__Records for the task__.
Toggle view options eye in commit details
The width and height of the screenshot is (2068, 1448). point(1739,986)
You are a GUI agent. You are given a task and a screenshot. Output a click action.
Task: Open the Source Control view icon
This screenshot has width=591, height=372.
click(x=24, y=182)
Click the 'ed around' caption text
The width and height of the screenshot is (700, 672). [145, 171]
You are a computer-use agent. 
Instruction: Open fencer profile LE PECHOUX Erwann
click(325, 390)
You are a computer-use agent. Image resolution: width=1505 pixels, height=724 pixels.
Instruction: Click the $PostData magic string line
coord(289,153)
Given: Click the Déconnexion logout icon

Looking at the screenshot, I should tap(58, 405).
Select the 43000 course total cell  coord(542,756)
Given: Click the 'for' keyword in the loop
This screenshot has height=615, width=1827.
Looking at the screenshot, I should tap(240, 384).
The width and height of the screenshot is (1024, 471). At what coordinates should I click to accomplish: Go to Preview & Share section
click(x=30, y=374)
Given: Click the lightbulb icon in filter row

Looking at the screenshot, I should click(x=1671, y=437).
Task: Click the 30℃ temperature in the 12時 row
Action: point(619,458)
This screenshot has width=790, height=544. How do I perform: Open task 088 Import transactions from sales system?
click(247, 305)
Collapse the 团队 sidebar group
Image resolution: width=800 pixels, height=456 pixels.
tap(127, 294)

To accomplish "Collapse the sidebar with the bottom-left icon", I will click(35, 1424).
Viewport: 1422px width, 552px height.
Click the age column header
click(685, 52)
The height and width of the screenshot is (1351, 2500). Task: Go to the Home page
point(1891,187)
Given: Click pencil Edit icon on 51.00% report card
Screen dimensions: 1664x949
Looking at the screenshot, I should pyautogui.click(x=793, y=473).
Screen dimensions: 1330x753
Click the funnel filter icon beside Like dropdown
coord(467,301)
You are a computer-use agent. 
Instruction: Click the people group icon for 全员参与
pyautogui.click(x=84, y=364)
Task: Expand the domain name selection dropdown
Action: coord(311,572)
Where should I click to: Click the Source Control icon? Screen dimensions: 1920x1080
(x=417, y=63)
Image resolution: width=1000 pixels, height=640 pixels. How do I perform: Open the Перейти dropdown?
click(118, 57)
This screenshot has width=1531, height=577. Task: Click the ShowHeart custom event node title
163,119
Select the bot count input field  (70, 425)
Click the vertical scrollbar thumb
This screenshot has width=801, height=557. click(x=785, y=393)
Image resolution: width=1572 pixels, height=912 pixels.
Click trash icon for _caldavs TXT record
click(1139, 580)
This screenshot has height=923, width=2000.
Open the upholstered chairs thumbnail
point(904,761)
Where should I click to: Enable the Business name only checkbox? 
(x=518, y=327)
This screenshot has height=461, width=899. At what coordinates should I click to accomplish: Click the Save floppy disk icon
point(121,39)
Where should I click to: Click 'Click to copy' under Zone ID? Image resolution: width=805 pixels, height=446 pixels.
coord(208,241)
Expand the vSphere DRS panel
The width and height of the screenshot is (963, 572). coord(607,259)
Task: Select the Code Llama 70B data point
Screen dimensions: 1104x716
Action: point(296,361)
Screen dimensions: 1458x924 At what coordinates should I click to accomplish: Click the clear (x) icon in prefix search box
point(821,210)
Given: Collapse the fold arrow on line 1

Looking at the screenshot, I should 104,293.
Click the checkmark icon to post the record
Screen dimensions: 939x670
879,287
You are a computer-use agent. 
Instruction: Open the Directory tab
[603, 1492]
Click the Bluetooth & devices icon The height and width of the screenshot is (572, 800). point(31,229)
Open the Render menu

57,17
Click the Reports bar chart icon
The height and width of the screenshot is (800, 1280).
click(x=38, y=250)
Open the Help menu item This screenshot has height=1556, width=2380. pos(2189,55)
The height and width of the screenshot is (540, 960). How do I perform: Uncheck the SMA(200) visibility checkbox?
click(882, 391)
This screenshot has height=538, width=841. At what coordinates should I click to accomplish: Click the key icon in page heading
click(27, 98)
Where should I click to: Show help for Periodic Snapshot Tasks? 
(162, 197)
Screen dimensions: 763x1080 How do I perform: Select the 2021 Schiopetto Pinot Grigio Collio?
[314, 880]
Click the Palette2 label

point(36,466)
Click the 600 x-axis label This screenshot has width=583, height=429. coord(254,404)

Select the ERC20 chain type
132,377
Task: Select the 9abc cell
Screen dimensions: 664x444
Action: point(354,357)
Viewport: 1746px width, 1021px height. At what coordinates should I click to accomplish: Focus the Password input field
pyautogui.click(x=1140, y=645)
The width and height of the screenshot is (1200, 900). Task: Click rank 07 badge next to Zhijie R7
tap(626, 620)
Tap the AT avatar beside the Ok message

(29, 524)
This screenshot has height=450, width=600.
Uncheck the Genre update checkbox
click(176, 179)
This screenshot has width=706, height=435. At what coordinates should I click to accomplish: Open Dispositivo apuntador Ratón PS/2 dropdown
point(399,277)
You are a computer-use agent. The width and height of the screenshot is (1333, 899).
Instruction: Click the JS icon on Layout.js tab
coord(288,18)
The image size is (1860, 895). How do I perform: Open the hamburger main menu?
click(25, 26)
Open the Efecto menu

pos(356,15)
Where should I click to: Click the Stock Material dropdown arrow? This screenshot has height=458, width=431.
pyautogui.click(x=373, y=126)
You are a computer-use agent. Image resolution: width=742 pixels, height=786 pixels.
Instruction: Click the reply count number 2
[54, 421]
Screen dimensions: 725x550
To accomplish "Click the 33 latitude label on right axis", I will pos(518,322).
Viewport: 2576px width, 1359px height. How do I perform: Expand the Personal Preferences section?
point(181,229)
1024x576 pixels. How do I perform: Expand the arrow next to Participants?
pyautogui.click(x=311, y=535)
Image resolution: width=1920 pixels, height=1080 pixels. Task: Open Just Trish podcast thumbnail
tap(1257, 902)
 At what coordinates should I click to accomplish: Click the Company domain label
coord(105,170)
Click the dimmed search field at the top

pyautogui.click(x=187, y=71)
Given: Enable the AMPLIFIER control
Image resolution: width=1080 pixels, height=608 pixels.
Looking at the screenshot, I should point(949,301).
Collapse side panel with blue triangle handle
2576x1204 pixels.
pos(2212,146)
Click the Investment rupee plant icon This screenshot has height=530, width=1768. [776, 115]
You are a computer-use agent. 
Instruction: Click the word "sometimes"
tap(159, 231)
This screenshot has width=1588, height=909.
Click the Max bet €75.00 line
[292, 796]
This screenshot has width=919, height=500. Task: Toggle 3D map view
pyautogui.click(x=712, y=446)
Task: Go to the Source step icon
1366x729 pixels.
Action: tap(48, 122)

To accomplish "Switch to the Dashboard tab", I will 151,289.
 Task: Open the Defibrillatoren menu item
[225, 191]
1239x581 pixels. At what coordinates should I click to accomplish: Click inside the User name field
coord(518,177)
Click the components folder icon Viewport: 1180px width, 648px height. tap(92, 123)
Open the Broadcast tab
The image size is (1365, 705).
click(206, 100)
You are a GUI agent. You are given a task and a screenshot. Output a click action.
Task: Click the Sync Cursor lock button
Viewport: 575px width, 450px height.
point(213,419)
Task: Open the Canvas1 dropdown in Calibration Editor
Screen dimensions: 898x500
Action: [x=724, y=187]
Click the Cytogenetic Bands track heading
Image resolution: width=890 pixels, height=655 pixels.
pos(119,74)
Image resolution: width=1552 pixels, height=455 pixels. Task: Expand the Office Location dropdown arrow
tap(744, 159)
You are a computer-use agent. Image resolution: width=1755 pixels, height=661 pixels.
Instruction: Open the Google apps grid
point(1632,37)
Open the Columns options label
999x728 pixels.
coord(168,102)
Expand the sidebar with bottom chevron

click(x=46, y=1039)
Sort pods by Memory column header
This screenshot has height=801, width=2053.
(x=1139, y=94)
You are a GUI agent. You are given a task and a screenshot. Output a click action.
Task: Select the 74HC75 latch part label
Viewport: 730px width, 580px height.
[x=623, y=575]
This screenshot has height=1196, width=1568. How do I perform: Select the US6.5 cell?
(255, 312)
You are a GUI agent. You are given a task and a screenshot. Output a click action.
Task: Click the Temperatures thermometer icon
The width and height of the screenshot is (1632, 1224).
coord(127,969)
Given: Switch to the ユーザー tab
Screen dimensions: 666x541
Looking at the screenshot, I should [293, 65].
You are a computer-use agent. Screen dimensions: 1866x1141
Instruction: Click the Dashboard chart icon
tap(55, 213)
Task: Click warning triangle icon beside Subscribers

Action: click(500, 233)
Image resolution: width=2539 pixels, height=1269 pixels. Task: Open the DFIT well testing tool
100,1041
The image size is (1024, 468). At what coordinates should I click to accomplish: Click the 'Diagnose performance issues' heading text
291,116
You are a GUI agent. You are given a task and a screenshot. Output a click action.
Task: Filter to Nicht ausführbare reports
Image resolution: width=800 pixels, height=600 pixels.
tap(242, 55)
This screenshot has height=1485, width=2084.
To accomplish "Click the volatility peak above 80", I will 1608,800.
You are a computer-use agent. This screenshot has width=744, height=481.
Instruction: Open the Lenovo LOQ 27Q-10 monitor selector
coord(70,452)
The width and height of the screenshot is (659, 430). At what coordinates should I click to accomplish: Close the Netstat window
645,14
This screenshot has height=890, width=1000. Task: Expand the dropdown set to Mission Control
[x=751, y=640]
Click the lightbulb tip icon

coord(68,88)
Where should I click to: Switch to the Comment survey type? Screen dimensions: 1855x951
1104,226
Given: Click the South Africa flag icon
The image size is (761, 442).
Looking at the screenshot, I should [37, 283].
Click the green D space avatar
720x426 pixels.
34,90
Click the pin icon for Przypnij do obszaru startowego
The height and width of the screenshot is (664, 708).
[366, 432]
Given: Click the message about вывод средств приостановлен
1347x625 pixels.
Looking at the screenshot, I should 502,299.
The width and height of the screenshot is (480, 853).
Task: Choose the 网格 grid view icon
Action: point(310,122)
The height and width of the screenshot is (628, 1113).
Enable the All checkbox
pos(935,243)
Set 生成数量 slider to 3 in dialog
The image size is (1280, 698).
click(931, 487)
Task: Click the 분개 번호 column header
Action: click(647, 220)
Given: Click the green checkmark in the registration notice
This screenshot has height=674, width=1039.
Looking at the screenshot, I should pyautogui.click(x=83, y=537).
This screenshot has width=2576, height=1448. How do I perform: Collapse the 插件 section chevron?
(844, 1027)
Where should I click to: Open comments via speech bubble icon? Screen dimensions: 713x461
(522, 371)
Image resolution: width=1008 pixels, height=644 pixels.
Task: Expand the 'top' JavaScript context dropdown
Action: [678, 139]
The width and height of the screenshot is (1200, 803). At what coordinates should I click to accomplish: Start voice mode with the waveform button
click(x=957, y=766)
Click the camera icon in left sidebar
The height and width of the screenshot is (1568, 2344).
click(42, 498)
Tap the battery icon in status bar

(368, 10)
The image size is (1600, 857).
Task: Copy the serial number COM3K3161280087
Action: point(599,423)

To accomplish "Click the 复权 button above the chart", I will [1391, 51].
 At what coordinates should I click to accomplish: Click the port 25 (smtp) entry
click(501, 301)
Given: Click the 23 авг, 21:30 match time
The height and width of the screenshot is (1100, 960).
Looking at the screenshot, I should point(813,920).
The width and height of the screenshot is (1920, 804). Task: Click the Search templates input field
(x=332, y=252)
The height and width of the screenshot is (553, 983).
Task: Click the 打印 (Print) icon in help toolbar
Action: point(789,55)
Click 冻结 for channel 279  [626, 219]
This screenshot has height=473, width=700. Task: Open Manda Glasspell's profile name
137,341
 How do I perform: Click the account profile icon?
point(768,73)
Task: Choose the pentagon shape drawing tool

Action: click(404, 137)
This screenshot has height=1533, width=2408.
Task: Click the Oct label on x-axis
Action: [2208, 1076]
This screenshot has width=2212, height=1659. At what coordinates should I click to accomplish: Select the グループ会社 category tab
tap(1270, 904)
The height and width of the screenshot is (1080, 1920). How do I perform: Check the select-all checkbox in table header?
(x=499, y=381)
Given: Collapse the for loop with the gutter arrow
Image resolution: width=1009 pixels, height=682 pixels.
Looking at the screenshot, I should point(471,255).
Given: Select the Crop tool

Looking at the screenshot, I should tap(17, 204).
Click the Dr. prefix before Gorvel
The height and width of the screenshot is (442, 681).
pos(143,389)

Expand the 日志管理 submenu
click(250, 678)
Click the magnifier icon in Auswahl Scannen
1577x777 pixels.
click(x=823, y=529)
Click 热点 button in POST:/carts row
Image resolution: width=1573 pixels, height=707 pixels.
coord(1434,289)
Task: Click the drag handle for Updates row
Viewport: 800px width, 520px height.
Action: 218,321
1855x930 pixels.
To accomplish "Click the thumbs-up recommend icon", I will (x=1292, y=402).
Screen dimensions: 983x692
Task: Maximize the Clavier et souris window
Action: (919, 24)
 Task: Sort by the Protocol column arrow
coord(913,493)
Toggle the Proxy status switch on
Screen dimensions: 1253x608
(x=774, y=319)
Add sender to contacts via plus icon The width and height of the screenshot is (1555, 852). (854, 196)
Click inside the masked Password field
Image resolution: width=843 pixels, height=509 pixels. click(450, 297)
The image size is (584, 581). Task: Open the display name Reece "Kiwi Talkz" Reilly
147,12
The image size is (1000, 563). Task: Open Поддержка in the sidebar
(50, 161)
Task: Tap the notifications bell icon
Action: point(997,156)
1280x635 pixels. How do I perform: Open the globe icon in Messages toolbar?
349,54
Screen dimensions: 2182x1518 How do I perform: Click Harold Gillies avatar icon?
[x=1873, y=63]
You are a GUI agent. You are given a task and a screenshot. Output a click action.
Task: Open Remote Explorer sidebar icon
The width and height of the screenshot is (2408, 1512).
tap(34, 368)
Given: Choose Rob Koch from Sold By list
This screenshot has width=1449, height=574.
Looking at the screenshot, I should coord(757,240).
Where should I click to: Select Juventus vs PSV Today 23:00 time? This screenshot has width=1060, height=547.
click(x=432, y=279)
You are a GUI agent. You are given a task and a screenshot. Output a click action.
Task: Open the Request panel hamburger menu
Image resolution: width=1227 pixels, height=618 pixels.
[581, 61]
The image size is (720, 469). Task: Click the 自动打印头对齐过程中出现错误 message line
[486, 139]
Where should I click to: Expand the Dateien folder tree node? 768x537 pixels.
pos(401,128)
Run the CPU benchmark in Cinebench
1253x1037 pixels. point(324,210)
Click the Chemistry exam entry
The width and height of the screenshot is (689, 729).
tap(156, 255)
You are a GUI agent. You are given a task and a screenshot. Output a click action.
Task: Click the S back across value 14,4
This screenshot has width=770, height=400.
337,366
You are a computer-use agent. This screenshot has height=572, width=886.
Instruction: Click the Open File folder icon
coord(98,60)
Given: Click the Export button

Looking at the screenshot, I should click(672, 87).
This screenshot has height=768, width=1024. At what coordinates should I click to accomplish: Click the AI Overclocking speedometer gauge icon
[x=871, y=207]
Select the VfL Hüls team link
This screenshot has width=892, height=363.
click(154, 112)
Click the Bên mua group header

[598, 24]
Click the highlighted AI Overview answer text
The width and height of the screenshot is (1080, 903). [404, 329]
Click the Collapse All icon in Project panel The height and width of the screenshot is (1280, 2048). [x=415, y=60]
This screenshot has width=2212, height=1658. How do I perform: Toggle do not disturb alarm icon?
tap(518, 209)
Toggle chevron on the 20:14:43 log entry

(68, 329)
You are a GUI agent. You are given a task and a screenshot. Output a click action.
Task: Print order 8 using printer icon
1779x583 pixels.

__Work to do__. Starting at the line of the data that contains "Given: Collapse the fold arrow on line 1" and ending at the line that contains "Action: point(354,357)", express those lines as a Markdown table with the columns No. and Line, numbering each row and leaving out blank lines.

__Output of the task__.
| No. | Line |
|---|---|
| 1 | Given: Collapse the fold arrow on line 1 |
| 2 | Looking at the screenshot, I should 104,293. |
| 3 | Click the checkmark icon to post the record |
| 4 | Screen dimensions: 939x670 |
| 5 | 879,287 |
| 6 | You are a computer-use agent.  |
| 7 | Instruction: Open the Directory tab |
| 8 | [603, 1492] |
| 9 | Click the Bluetooth & devices icon The height and width of the screenshot is (572, 800). point(31,229) |
| 10 | Open the Render menu |
| 11 | 57,17 |
| 12 | Click the Reports bar chart icon |
| 13 | The height and width of the screenshot is (800, 1280). |
| 14 | click(x=38, y=250) |
| 15 | Open the Help menu item This screenshot has height=1556, width=2380. pos(2189,55) |
| 16 | The height and width of the screenshot is (540, 960). How do I perform: Uncheck the SMA(200) visibility checkbox? |
| 17 | click(882, 391) |
| 18 | This screenshot has height=538, width=841. At what coordinates should I click to accomplish: Click the key icon in page heading |
| 19 | click(27, 98) |
| 20 | Where should I click to: Show help for Periodic Snapshot Tasks?  |
| 21 | (162, 197) |
| 22 | Screen dimensions: 763x1080 How do I perform: Select the 2021 Schiopetto Pinot Grigio Collio? |
| 23 | [314, 880] |
| 24 | Click the Palette2 label |
| 25 | point(36,466) |
| 26 | Click the 600 x-axis label This screenshot has width=583, height=429. coord(254,404) |
| 27 | Select the ERC20 chain type |
| 28 | 132,377 |
| 29 | Task: Select the 9abc cell |
| 30 | Screen dimensions: 664x444 |
| 31 | Action: point(354,357) |